- [WHAT YOU HAVE TO DO]: Only the stretch of the listing below that runs from the line with "Image resolution: width=650" through the line with "The width and height of the screenshot is (1000, 562)." is to be printed, exactly and with both ends.

- [AVAILABLE DATA]:
BEGIN
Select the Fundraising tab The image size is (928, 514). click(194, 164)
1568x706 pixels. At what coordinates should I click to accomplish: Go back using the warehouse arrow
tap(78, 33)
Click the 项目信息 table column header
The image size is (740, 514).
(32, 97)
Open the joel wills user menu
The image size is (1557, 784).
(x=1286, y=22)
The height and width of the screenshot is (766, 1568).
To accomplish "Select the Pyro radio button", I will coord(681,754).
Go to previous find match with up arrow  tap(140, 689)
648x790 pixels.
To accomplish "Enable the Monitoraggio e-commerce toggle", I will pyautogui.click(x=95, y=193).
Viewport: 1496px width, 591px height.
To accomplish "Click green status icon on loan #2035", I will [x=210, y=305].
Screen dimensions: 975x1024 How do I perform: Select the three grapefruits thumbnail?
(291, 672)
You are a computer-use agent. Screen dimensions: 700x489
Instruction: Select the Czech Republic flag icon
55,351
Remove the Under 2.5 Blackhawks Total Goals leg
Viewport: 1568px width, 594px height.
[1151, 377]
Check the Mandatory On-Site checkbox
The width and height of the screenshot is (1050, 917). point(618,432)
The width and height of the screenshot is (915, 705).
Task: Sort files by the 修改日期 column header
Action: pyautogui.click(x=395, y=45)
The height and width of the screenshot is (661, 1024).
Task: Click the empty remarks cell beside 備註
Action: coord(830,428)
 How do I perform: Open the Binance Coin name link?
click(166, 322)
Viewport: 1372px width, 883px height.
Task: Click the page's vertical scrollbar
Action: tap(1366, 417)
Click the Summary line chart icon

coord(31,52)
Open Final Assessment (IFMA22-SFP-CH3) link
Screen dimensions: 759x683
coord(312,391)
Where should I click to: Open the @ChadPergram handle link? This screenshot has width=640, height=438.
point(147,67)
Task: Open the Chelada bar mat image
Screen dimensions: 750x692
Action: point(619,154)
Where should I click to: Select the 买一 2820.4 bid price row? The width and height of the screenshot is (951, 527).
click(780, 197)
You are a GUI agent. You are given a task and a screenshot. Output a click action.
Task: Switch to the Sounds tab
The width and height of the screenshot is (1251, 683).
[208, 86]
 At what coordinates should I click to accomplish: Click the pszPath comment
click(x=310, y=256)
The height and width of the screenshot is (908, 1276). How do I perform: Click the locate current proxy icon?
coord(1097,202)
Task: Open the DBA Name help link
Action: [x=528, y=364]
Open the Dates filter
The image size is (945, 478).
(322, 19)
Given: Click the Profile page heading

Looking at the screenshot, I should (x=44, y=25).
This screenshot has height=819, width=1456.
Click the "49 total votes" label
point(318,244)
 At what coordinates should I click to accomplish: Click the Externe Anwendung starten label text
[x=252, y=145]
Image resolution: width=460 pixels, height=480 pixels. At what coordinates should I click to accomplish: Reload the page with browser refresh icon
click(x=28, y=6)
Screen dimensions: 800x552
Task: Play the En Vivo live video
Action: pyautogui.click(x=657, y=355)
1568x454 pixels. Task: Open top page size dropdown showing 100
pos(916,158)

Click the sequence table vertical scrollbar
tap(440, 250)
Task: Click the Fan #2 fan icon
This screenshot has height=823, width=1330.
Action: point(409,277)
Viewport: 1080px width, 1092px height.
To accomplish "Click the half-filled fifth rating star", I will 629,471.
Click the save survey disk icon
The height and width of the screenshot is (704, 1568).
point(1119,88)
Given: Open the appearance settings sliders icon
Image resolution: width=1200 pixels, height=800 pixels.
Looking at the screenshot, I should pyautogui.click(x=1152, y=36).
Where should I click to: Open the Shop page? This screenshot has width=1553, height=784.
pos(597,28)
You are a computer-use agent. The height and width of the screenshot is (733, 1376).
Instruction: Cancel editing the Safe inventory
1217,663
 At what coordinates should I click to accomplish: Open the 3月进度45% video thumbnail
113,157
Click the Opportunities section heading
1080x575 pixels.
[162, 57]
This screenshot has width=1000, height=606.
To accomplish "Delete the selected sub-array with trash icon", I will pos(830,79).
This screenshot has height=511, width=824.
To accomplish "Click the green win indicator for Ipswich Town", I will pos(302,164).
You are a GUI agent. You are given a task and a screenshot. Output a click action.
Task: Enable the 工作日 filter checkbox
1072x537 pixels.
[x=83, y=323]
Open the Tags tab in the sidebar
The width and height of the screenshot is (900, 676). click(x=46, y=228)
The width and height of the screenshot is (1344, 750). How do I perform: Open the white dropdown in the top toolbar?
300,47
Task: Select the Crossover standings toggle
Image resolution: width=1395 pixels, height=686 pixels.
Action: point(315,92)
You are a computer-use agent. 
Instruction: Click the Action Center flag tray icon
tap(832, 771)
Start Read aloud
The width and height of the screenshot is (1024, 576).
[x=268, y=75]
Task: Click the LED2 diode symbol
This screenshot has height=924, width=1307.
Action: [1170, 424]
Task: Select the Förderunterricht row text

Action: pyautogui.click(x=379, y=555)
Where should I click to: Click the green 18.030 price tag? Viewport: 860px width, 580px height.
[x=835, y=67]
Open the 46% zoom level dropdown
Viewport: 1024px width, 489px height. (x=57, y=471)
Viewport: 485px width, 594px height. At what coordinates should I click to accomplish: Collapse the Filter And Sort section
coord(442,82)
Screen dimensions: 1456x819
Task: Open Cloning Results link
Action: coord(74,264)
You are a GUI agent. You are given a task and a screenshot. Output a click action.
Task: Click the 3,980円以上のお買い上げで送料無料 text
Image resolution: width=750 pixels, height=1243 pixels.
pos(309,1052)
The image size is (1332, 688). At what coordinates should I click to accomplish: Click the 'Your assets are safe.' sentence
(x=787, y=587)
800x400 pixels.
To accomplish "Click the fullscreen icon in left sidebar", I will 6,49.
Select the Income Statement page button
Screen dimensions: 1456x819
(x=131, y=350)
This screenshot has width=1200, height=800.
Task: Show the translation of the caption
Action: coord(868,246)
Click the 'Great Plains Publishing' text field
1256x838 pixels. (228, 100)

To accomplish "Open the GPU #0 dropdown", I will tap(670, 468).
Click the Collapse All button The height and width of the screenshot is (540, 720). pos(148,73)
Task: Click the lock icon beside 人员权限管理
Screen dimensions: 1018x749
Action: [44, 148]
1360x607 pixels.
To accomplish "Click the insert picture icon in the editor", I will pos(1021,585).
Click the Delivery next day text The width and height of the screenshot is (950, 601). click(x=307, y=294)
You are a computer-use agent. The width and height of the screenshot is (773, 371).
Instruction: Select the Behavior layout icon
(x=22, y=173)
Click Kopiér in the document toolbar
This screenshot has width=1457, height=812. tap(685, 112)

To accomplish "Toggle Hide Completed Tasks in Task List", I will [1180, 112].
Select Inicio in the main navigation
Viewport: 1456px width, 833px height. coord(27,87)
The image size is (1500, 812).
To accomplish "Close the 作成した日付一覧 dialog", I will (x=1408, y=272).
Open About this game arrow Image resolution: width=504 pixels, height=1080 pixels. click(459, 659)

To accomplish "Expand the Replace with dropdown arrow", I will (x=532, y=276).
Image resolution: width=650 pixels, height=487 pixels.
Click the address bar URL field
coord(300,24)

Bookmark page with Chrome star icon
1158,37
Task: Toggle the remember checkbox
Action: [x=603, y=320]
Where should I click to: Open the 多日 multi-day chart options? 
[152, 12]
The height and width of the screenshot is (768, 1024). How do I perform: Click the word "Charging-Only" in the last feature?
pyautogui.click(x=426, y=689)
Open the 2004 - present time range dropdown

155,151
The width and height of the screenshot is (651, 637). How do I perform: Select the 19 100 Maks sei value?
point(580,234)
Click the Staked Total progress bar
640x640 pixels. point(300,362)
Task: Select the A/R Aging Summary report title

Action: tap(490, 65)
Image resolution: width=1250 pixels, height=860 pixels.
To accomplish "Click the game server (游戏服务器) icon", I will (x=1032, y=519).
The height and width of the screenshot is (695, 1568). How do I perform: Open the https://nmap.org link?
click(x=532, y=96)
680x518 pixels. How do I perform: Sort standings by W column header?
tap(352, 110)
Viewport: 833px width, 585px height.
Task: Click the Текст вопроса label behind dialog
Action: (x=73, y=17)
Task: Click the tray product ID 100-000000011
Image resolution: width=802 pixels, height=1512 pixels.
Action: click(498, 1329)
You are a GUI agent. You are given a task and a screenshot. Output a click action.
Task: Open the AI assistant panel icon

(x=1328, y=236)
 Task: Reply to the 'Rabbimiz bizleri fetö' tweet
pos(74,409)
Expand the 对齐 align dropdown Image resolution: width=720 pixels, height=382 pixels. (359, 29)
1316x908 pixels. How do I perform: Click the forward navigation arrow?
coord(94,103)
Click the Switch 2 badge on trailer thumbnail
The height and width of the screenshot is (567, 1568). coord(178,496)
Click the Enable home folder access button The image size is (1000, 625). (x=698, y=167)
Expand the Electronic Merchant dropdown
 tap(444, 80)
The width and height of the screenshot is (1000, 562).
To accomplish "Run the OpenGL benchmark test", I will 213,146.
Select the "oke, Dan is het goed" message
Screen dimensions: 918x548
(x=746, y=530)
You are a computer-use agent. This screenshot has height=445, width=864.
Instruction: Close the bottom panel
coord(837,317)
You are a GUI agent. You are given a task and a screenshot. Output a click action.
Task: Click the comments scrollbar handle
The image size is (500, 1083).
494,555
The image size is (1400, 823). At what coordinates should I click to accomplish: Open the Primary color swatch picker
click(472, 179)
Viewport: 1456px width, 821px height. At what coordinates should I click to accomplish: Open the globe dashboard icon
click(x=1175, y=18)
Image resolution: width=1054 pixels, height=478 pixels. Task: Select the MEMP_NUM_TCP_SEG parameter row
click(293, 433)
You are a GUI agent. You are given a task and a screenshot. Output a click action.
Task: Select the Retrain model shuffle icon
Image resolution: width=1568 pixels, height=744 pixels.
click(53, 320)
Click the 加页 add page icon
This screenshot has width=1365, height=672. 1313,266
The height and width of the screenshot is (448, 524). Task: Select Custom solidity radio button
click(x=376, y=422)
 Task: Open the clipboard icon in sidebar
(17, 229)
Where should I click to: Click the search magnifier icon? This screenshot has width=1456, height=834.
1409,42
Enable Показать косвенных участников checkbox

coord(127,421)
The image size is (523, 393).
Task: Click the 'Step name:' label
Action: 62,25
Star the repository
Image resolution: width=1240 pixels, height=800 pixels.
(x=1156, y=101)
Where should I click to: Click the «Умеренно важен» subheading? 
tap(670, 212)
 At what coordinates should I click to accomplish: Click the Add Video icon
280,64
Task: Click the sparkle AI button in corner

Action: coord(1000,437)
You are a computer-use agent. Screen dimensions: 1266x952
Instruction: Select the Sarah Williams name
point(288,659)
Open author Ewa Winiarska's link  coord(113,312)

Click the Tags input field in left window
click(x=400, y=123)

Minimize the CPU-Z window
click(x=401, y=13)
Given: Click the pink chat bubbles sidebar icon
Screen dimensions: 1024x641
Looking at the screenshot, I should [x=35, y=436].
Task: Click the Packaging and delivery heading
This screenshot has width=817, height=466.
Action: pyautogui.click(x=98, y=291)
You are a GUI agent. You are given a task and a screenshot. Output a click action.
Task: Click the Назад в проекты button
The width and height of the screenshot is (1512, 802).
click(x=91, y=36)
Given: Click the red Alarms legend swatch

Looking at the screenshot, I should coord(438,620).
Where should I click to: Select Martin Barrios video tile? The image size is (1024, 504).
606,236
END
- [RESPONSE TO THIS TASK]:
Image resolution: width=650 pixels, height=487 pixels.
Click the address bar URL field
coord(300,24)

Bookmark page with Chrome star icon
1158,37
Task: Toggle the remember checkbox
Action: [x=603, y=320]
Where should I click to: Open the 多日 multi-day chart options? 
[152, 12]
The height and width of the screenshot is (768, 1024). How do I perform: Click the word "Charging-Only" in the last feature?
pyautogui.click(x=426, y=689)
Open the 2004 - present time range dropdown

155,151
The width and height of the screenshot is (651, 637). How do I perform: Select the 19 100 Maks sei value?
point(580,234)
Click the Staked Total progress bar
640x640 pixels. point(300,362)
Task: Select the A/R Aging Summary report title

Action: tap(490, 65)
Image resolution: width=1250 pixels, height=860 pixels.
To accomplish "Click the game server (游戏服务器) icon", I will (x=1032, y=519).
The height and width of the screenshot is (695, 1568). How do I perform: Open the https://nmap.org link?
click(x=532, y=96)
680x518 pixels. How do I perform: Sort standings by W column header?
tap(352, 110)
Viewport: 833px width, 585px height.
Task: Click the Текст вопроса label behind dialog
Action: (x=73, y=17)
Task: Click the tray product ID 100-000000011
Image resolution: width=802 pixels, height=1512 pixels.
Action: click(498, 1329)
You are a GUI agent. You are given a task and a screenshot. Output a click action.
Task: Open the AI assistant panel icon

(x=1328, y=236)
 Task: Reply to the 'Rabbimiz bizleri fetö' tweet
pos(74,409)
Expand the 对齐 align dropdown Image resolution: width=720 pixels, height=382 pixels. (359, 29)
1316x908 pixels. How do I perform: Click the forward navigation arrow?
coord(94,103)
Click the Switch 2 badge on trailer thumbnail
The height and width of the screenshot is (567, 1568). coord(178,496)
Click the Enable home folder access button The image size is (1000, 625). (x=698, y=167)
Expand the Electronic Merchant dropdown
 tap(444, 80)
The width and height of the screenshot is (1000, 562).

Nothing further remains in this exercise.